AWS Athena json_extract query from string field re

2019-07-12 19:47发布

问题:

I have a table in athena with this structure

CREATE EXTERNAL TABLE `json_test`(
  `col0` string , 
  `col1` string , 
  `col2` string , 
  `col3` string , 
  `col4` string , 
  )
ROW FORMAT SERDE 
  'org.apache.hadoop.hive.serde2.OpenCSVSerde' 
WITH SERDEPROPERTIES ( 
  'quoteChar'='\"', 
  'separatorChar'='\;') 

A Json String like this is stored in "col4":

{'email': 'test_email@test_email.com', 'name': 'Andrew', 'surname': 'Test Test'}

I´m trying to make a json_extract query:

SELECT json_extract(col4 , '$.email') as email FROM "default"."json_test"

But the query returns empty values.

Any help would be appreciated.

回答1:

The JSON needs to use double quotes (") for enclosing values.

Compare:

presto> SELECT json_extract('{"email": "test_email@test_email.com", "name": "Andrew"}' , '$.email');
            _col0
-----------------------------
 "test_email@test_email.com"

and

presto> SELECT json_extract('{''email'': ''test_email@test_email.com'', ''name'': ''Andrew''}', '$.email');
 _col0
-------
 NULL

(Note: '' inside SQL varchar literal mean single ' in the constructed value, so the literal here is the same format that in the question.)
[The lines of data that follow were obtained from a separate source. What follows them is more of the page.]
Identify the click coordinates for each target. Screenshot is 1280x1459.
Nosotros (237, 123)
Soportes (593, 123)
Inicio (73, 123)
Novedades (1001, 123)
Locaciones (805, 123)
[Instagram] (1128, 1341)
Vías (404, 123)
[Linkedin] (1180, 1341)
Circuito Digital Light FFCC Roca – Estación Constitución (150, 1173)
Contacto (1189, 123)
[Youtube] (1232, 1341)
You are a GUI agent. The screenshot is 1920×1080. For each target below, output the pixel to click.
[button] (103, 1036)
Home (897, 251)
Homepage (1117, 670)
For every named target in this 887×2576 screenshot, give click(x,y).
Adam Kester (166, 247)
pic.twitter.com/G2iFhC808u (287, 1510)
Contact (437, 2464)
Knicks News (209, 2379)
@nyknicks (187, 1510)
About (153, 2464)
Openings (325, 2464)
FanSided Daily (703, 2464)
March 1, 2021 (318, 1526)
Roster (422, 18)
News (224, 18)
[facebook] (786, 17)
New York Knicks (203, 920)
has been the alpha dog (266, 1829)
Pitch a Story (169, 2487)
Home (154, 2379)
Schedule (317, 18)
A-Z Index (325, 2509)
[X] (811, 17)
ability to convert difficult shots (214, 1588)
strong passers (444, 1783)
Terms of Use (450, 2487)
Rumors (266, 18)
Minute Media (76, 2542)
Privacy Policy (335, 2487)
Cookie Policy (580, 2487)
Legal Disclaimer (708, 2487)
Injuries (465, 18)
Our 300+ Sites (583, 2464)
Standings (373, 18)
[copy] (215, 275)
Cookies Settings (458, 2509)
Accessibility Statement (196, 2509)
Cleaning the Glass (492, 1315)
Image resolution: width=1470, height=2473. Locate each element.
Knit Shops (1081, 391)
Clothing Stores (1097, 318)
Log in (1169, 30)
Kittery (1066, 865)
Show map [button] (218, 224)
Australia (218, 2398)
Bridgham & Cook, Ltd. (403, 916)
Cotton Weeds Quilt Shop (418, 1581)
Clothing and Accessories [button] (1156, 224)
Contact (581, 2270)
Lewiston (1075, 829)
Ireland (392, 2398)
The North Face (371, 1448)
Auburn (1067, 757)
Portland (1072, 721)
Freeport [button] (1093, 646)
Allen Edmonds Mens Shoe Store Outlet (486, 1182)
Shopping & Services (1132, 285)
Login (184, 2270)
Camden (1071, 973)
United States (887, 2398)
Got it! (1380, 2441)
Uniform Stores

If your string value is a "JSON with single quotes", you can try to fix it with replace(string, search, replace) → varchar



回答2:

The problem was the single quote char of the json string stored

{'email': 'test_email@test_email.com', 'name': 'Andrew', 'surname': 'Test Test'}

Changing to double quote

{"email": "test_email@test_email.com", "name": "Andrew", "surname": "Test Test"}

Athena Query works properly:

SELECT json_extract(col4 , '$.email') as email FROM "default"."json_test"